Aim: Copy out the lines of the material word for word, starting with its first line and ending with the line that contains "Action: pyautogui.click(x=162, y=14)", with that line included.

Entries on where items appear:
━━━━━━━━━━━━━━━━━━━━━━━━━━━━━━
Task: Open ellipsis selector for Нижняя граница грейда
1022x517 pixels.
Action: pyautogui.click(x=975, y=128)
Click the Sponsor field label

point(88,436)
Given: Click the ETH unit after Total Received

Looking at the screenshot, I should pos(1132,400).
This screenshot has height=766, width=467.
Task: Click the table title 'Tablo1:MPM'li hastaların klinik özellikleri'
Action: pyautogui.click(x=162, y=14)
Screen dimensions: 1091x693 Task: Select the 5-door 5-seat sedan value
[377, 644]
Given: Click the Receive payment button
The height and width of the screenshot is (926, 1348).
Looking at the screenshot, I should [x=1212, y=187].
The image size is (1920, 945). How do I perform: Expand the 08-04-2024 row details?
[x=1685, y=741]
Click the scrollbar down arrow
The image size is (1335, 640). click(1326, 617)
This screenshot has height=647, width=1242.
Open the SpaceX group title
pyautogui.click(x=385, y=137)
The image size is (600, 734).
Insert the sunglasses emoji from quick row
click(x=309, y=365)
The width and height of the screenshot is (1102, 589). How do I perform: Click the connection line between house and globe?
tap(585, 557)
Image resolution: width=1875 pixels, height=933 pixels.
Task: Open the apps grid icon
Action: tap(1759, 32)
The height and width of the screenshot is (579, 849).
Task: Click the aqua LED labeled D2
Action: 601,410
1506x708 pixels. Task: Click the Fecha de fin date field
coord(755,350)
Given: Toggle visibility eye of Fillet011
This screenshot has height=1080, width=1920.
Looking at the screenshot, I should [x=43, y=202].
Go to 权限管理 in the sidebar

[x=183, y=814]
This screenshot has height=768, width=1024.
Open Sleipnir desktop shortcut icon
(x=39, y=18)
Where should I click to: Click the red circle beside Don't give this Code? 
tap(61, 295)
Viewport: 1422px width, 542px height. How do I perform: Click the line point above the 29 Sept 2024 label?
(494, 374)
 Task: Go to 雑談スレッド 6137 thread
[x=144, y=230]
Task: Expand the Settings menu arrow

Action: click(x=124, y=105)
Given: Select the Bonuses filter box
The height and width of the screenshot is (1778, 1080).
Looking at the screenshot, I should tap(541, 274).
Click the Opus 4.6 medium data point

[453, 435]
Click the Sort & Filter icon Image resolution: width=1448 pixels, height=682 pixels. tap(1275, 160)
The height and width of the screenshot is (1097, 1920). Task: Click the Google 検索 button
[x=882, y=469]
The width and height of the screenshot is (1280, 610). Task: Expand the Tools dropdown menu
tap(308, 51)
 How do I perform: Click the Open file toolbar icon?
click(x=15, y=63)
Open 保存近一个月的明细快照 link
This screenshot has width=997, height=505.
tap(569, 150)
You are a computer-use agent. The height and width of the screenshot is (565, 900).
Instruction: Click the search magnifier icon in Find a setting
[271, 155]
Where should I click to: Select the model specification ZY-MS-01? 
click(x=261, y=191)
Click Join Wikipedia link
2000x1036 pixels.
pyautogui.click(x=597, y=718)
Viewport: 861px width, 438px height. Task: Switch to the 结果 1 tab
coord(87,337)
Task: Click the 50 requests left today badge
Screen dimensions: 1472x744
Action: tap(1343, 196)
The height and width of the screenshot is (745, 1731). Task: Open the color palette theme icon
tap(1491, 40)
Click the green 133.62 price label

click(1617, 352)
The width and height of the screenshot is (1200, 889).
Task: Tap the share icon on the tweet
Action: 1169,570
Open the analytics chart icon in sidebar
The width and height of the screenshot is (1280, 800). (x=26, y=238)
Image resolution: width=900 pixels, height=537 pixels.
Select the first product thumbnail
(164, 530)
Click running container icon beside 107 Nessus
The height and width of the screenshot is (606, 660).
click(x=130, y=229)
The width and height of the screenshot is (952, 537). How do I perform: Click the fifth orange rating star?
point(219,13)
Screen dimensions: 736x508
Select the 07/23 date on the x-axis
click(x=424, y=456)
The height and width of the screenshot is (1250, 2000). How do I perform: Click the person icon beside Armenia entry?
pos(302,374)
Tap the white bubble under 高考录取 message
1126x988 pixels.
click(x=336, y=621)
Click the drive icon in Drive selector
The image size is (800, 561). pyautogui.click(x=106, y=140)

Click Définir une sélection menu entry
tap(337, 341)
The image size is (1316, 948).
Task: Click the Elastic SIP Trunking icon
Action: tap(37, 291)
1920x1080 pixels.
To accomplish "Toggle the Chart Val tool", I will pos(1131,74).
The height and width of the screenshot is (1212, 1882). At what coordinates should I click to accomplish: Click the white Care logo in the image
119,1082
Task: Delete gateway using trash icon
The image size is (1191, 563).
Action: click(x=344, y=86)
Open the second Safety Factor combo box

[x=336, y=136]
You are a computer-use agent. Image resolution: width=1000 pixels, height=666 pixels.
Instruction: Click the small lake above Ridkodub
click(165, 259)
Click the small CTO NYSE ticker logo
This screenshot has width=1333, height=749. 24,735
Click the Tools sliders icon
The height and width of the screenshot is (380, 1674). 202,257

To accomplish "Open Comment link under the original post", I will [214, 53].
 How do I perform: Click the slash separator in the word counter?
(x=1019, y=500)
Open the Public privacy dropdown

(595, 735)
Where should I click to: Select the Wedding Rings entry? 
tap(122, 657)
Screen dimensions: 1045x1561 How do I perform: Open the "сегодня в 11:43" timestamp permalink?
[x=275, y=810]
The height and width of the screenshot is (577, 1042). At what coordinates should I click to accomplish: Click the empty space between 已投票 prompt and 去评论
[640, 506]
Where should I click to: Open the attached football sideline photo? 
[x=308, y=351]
━━━━━━━━━━━━━━━━━━━━━━━━━━━━━━
The result:
Task: Open ellipsis selector for Нижняя граница грейда
1022x517 pixels.
Action: pyautogui.click(x=975, y=128)
Click the Sponsor field label

point(88,436)
Given: Click the ETH unit after Total Received

Looking at the screenshot, I should pos(1132,400).
This screenshot has height=766, width=467.
Task: Click the table title 'Tablo1:MPM'li hastaların klinik özellikleri'
Action: pyautogui.click(x=162, y=14)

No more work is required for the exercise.